Then and now, it takes curiosity, drive, as well as time and availability to
continue to learn. For some of us, it is easy, for others that may have
significant commitments, etc, taking time to learn something during what may
be private/family time is hard -- people similar to this group had the
opportunity to learn as part of their job back in the day.

My problem with US immigration policy isn't about those that come here to
study, get an advanced degree and then start at a good role at a company (or
start something). The problem I have is that many many companies are looking
for a capable body at the lowest possible dollar and don't want to invest in
their employees. IBM is a classic example of going from the former to the
latter.

Before I am comfortable opening the doors wider, I'd like to see a bit of
balance brought back. We already see the fraud of the private "for profit"
universities -- Heald (for instance) -- making promises, taking money, and not
amounting to much. We aren't going to go back to the day of companies
investing as much in their employees as they did in the 60s-80s, primarily
because we are at a different point in time and a number of people move around
regularly.

All that said, we are missing methods and structures to help those I mentioned
above (those hardest hit in the various bubbles) to facilitate growth and
learning.

------
jmspring
I'm possibly a bit of a dinosaur in my thinking, but of the three "2000s"
areas outlined -- social, mobile, cloud. Cloud will have the longer legs (it
is basically open, scalable timesharing). Mobile is broad and has a lot of
avenues, but social really seems to basically fall back to "advertising". All
three of these areas are dominated by software.
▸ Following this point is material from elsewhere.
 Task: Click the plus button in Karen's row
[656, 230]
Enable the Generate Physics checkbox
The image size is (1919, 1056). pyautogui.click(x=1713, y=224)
70s (well more 80s) to 2000ish, the valley was a healthy mix of software and
hardware. HN seems to focus mostly on the software aspect of recent times,
there are still hardware companies out there. The peaks that get attention,
popular investment, and trigger the large growth help the valley, but a
balance of disciplines, technologies, and platforms (hardware/software),
really do help the valley.

An area trying to be "the next silicon valley" that ignores the unsexy things
happening in low industrial areas in Fremont or Alamaden Valley aren't ever
going to be the same. Yes, we are known for the wild successes, but there are
a lot of little no names that have helped companies big and small (that became
big) here along the way.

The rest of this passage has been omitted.